I then spent two weeks back in the therapy section of the hospital where I underwent stringent therapy and was walking with a walker, but mostly using a wheelchair which I could now wheel myself. In late November of 2007 I finally went home after nearly three months away from home. I was able to walk into my home with a walker.


Reflecting back I am beyond thankfulness for my dad who stayed in the hospital with me for about a month and a half and went beyond familial duties as he cared for me physically and emotionally. Our small community in Idaho rallied behind us with the medical bills that remained, with their support we were able to manage all the bills and we even had many bills written off including my daughter’s medical bills.

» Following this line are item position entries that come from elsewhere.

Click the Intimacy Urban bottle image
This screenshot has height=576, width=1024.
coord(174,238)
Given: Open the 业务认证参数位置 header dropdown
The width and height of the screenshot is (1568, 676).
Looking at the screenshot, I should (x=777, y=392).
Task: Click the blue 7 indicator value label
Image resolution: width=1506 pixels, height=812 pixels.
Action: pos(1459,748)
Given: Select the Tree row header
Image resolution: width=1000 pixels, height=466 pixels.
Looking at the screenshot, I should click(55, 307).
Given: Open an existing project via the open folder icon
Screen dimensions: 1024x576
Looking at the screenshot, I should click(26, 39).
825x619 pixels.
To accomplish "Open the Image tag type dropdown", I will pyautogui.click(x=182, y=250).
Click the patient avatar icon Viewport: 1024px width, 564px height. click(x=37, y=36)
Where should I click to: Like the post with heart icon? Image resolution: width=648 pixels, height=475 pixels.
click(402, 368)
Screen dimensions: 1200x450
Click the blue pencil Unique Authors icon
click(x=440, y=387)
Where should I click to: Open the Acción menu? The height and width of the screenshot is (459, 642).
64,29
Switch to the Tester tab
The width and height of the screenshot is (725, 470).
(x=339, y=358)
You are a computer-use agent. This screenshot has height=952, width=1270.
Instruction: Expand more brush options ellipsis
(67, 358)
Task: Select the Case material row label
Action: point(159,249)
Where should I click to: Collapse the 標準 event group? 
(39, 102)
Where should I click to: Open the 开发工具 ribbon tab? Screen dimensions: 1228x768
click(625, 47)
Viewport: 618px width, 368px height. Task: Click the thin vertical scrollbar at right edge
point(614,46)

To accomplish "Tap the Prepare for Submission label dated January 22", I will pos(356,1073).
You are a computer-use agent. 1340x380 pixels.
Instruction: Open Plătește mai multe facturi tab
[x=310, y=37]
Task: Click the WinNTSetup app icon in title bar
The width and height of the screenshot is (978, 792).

In April of 2008 I ran a 5K and got third place in my age division. That summer I hiked the highest mountain in Idaho in a day. Today I live with residual nerve damage in my feet and fight fatigue, but I’m able to exercise daily, rockhound, practice karate (brown belt), work as a full-time pastor, I earned my doctorate, and most important I can serve my family.

In the Spring of 2017 my GBS residuals seemed to have gotten worse and I had a neurological attack in my right foot this March. The neurologist had no answers but said “it is what it is and can’t do anything about it”. I’ve been given the same advice that there may not be any answers to worsening residuals. The only hopeful answer is a possible self-diagnosis of “post-GBS” which is supposedly like “post-Polio” and shows up 10+ years down the road. Regardless I rest in what the Apostle Paul wrote: “when I am weak You (God) are strong”. My condition helps me to work towards humility and dependent on God’s strength for the tasks ahead of me.